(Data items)
▬▬▬

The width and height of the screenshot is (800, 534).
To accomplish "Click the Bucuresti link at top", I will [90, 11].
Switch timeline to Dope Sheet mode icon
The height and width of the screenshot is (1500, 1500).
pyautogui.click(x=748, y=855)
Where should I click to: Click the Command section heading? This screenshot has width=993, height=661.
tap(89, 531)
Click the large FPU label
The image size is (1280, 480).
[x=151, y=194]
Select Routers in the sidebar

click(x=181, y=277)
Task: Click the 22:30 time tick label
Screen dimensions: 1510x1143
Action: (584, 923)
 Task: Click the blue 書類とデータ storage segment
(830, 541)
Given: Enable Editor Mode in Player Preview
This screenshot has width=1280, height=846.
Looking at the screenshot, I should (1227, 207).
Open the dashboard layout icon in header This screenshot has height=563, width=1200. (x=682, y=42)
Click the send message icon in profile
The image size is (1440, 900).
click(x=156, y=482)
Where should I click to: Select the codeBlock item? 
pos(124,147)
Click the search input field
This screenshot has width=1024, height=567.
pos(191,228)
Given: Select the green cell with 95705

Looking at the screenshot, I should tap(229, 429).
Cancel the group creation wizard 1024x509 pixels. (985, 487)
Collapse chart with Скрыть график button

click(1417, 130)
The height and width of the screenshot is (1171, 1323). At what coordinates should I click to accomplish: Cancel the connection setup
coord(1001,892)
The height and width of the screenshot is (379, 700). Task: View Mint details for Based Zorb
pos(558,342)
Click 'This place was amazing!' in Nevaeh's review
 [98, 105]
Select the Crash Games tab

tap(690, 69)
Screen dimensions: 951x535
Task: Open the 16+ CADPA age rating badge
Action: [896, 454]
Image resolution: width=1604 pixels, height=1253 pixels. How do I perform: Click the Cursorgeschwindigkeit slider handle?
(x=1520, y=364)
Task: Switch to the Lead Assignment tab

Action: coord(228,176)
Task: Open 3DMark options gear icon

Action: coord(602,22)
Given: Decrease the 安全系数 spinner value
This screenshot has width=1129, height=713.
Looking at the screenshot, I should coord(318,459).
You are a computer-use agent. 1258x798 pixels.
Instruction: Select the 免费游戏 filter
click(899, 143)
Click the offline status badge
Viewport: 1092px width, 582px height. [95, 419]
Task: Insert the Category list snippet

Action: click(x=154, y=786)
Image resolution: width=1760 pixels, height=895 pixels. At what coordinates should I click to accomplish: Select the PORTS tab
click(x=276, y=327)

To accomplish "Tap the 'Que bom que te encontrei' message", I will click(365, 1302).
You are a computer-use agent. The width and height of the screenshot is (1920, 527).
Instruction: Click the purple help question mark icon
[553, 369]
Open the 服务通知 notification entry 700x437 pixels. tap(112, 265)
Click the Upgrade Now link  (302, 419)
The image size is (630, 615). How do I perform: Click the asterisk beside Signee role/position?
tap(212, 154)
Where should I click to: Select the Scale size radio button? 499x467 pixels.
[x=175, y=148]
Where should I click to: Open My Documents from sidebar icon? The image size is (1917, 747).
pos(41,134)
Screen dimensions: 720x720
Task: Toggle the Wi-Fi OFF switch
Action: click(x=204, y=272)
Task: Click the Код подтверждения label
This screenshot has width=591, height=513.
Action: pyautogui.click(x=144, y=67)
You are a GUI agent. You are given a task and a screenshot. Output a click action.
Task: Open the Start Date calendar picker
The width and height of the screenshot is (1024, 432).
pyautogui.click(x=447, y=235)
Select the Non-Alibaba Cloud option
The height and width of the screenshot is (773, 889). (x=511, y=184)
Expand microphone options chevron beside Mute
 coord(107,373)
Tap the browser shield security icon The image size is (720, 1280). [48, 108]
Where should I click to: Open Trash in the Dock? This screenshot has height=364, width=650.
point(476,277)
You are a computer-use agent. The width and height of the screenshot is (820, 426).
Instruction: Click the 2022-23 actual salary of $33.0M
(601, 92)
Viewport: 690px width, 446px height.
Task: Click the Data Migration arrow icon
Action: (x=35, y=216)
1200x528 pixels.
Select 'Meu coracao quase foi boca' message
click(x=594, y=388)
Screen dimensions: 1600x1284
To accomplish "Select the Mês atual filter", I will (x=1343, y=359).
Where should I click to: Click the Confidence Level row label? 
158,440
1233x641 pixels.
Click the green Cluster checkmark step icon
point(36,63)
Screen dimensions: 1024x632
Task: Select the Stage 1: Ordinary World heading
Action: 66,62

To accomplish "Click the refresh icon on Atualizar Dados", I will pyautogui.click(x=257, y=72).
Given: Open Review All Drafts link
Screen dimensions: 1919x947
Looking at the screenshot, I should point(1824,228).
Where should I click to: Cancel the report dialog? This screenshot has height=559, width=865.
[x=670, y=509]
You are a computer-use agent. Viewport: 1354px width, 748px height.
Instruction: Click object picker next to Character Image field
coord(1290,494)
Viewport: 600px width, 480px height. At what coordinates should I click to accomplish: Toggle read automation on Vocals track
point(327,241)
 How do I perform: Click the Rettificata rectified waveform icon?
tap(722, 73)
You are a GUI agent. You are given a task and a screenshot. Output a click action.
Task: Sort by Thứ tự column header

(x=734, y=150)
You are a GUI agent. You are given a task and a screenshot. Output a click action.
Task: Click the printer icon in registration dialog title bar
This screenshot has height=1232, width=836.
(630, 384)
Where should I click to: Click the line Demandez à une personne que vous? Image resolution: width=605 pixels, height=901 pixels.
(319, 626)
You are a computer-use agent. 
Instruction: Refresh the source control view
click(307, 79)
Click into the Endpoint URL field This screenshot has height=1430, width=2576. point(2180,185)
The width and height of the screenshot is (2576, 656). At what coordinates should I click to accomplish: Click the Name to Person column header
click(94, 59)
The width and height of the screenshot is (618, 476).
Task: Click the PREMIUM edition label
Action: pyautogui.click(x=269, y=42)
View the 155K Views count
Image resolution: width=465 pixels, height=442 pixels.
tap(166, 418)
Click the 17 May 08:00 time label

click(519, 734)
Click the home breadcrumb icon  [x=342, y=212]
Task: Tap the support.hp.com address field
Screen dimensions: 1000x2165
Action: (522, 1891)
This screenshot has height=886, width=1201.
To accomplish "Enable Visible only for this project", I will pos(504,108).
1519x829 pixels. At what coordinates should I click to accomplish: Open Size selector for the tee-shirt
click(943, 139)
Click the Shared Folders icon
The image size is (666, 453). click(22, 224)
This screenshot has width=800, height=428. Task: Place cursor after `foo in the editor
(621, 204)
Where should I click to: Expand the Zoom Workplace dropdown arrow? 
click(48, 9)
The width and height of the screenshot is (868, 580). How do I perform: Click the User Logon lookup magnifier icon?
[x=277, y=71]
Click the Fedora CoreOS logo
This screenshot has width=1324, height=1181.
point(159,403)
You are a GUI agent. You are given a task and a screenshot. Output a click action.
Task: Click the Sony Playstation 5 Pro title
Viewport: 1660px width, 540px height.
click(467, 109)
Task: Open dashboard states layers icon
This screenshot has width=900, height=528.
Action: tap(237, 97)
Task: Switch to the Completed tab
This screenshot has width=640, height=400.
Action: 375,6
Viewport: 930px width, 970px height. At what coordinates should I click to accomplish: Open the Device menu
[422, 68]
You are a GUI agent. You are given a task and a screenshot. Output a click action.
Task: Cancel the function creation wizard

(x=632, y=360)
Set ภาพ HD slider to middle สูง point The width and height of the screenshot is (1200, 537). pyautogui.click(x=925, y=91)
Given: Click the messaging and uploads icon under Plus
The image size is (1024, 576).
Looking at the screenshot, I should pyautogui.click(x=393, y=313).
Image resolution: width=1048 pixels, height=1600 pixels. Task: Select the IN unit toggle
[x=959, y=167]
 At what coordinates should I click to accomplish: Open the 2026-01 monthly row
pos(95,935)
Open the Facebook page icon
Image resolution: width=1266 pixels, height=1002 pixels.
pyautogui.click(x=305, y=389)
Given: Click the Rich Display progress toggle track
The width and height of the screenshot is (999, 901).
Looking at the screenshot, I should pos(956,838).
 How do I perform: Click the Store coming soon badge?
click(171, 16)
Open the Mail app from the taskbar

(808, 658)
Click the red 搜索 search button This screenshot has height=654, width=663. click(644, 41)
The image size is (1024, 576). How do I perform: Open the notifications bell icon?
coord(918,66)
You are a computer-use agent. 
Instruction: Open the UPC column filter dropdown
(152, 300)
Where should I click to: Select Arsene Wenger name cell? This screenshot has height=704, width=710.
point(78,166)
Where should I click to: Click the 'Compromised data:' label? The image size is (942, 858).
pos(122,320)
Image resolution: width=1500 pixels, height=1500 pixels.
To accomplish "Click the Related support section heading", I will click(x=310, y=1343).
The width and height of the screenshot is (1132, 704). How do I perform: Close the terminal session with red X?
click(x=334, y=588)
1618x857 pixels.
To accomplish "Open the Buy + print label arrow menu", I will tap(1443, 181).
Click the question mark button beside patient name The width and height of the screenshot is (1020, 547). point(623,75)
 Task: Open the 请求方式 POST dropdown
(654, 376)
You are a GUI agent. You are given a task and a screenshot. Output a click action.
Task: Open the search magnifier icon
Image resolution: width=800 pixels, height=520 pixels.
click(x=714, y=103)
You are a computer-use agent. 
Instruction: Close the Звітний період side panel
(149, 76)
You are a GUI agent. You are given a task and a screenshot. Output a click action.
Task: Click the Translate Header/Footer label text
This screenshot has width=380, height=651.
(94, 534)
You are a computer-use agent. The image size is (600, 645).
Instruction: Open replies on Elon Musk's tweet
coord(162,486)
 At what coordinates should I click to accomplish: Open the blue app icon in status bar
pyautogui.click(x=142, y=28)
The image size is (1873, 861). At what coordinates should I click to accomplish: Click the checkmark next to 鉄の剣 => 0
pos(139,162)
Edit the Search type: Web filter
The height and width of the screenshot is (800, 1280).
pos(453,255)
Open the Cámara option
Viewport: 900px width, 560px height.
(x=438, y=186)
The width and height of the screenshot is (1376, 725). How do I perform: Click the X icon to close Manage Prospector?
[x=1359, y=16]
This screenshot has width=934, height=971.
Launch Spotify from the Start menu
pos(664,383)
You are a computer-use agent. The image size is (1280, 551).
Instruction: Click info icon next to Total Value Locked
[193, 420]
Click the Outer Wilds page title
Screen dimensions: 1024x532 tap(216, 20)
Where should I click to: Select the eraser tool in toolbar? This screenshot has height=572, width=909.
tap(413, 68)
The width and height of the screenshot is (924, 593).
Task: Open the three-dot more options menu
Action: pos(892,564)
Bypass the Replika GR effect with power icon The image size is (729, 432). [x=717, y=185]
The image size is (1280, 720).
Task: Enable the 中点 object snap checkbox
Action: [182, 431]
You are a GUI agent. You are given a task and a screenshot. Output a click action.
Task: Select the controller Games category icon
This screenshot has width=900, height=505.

▬▬▬

## What is expected
Beginning at the line above with "This screenshot has width=800, height=428." and finishing at the line with "Given: Click the Rich", return each line exactly and return nothing else.

## Answer for the task
This screenshot has width=800, height=428. Task: Place cursor after `foo in the editor
(621, 204)
Where should I click to: Expand the Zoom Workplace dropdown arrow? 
click(48, 9)
The width and height of the screenshot is (868, 580). How do I perform: Click the User Logon lookup magnifier icon?
[x=277, y=71]
Click the Fedora CoreOS logo
This screenshot has width=1324, height=1181.
point(159,403)
You are a GUI agent. You are given a task and a screenshot. Output a click action.
Task: Click the Sony Playstation 5 Pro title
Viewport: 1660px width, 540px height.
click(467, 109)
Task: Open dashboard states layers icon
This screenshot has width=900, height=528.
Action: tap(237, 97)
Task: Switch to the Completed tab
This screenshot has width=640, height=400.
Action: 375,6
Viewport: 930px width, 970px height. At what coordinates should I click to accomplish: Open the Device menu
[422, 68]
You are a GUI agent. You are given a task and a screenshot. Output a click action.
Task: Cancel the function creation wizard

(x=632, y=360)
Set ภาพ HD slider to middle สูง point The width and height of the screenshot is (1200, 537). pyautogui.click(x=925, y=91)
Given: Click the messaging and uploads icon under Plus
The image size is (1024, 576).
Looking at the screenshot, I should pyautogui.click(x=393, y=313).
Image resolution: width=1048 pixels, height=1600 pixels. Task: Select the IN unit toggle
[x=959, y=167]
 At what coordinates should I click to accomplish: Open the 2026-01 monthly row
pos(95,935)
Open the Facebook page icon
Image resolution: width=1266 pixels, height=1002 pixels.
pyautogui.click(x=305, y=389)
Given: Click the Rich Display progress toggle track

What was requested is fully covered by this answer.